RELATED: Changing perspective 


When recalling past events, the amygdala responds by triggering an emotion that replicates the original one, but reframing reminds us that the nature of that emotion isn't fixed and that we can break automatic patterns and prioritise rational responses over knee-jerk reactions. Reframing is a NLP technique that prove it's possible to break free from the so-called amygdala hijack.


3. Meta-modelling

Meta-modelling is one of the most powerful NLP techniques given its ability to help identify self-imposed constraints that may be preventing you from finding happiness. The easiest way to meta-model is by looking at the language you use in everyday life, paying attention to these three types of patterns:

  • Generalisations, evidenced in thoughts along the lines of “I'm always so unlucky” or “all men are the same.”
  • Distortions: mind reading (e.g. “John didn't greet me today, he must be upset with me”) or cause-effect statements (e.g. “if I don't lose weight, I will feel like a failure”).
  • Deletions, or cherry-picking your understanding of reality to confirm pre-existing beliefs. For instance, someone with poor self-esteem would ignore compliments and pay undue attention to critiques, leading to thoughts like “people don't find me attractive.”


How to use meta modelling:

Identify which category your thoughts belong to, then start the exploratory process of questioning the maladaptive thought pattern. For example, if you catch yourself in a deletion like “people don't find me attractive”, meta-modelling questions to ask would be “which people specifically?” and “how do you know that?”.

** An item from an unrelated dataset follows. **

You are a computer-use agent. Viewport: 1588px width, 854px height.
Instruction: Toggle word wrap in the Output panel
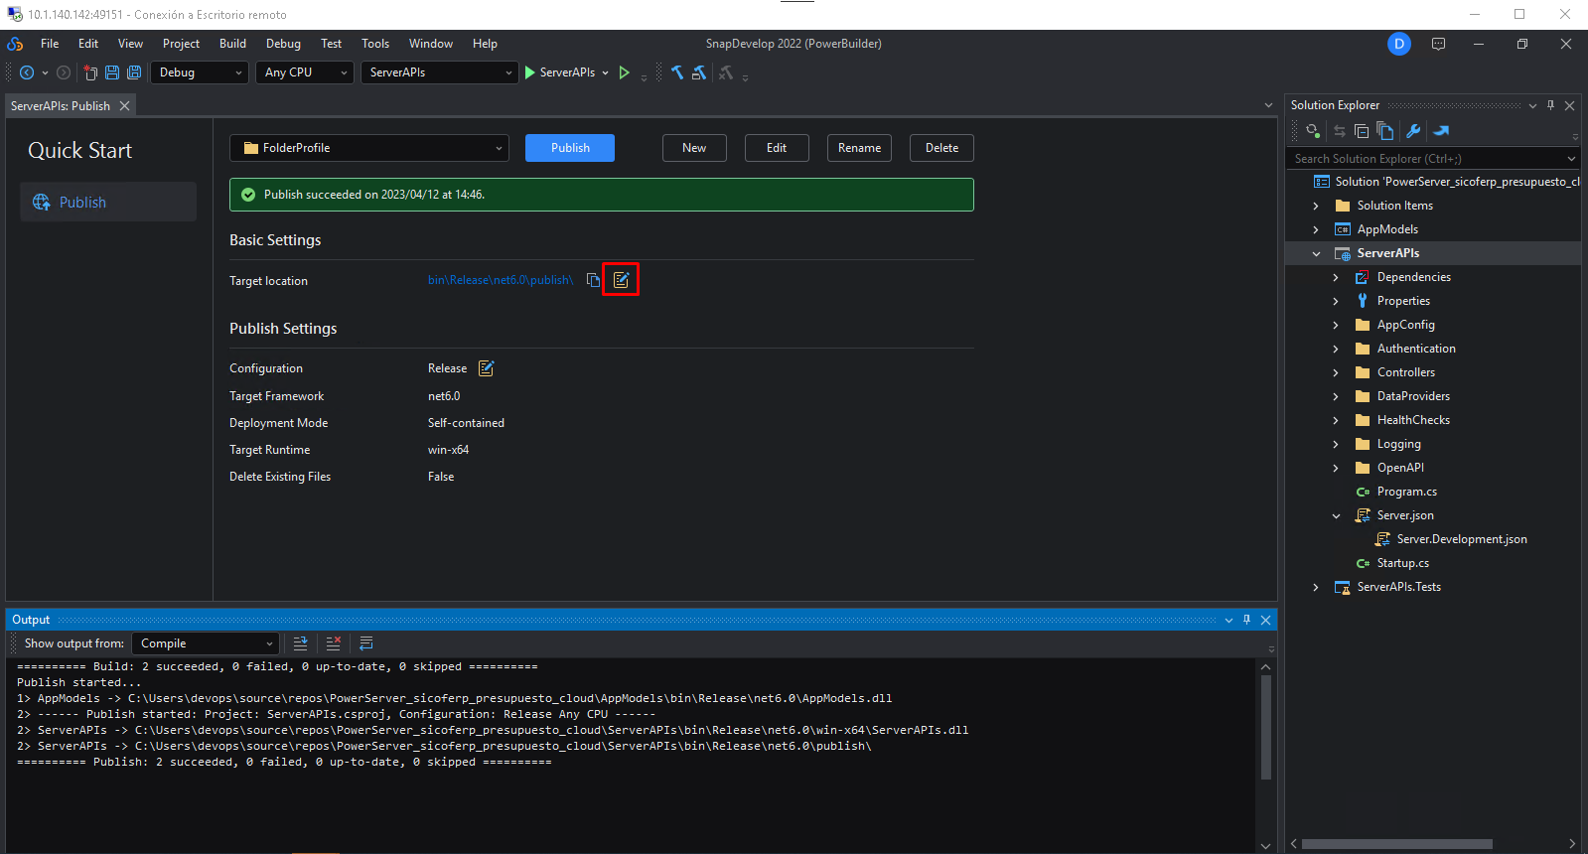[x=366, y=643]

The chances are that your answers will include a generalised statement with the words “always” or “never”, then it's time to ask yourself whether you are realistic by claiming that things are always this way and never that way. When meta-modelling, it's also useful to ask about alternative courses of action. For example, in the statement “if I don't lose weight, I'll feel like a failure”, ask yourself whether feeling like a failure is your only option.


“Meta-modelling is one of the most powerful NLP techniques given its ability to help identify self-imposed constraints that may be preventing you from finding happiness.”


Meta-modelling works because it forces you to challenge ingrained response patterns that can evolve into what experts in psychological science call excessive avoidance behaviour, which limits your ability to learn from new experiences. The effectiveness of this technique is also linked to pattern separation. When faced with a new situation, we tend to compare with previous ones, but if pattern separation is active, you will understand that different scenarios require different responses.

RELATED: The amazing effects of MBSR – backed up by science

Meta-modelling can prompt you to develop habits like listening to yourself and challenging limiting thoughts. This can help you become more resilient to cognitive distortions, and more skilled at challenging deep fears, lessening anxiety and tension.


4. The Swish Method

This is one of the NLP techniques that emphasise the severely limiting effect of negative thoughts. The goal of the Swish method is to identify mental and emotional triggers of negativity and replace them with an ideal response. When using the Swish technique, you don't have to take any action, but become aware of the alternatives available and train your brain to set off a “happier mode” whenever negative thoughts and emotions begin to overpower you.


How to put the Swish NLP technique into action:

  • Identify the feeling that triggers anxiety. Example: you may be anxious about exam performance even though you've done your best to prepare for it. In this case, the trigger feeling would be nervousness and uneasiness.
  • Next, know how your mind and body react to such feelings (e.g. nail biting, knots in the stomach, etc.) Create a visual image of the context in which this happens (e.g. as you walk into the exam room).
  • Think about how you would ideally like to respond as you physically enter the context in which the negative thoughts take place (e.g. confident, well-prepared, optimistic, etc.).
  • This is called the replacement thought. In your mind, visualise the negative state and figuratively place the replacement thought over it, make sure it appears bigger, stronger, and more vibrant while making the negative emotion appear in black and white or blurry.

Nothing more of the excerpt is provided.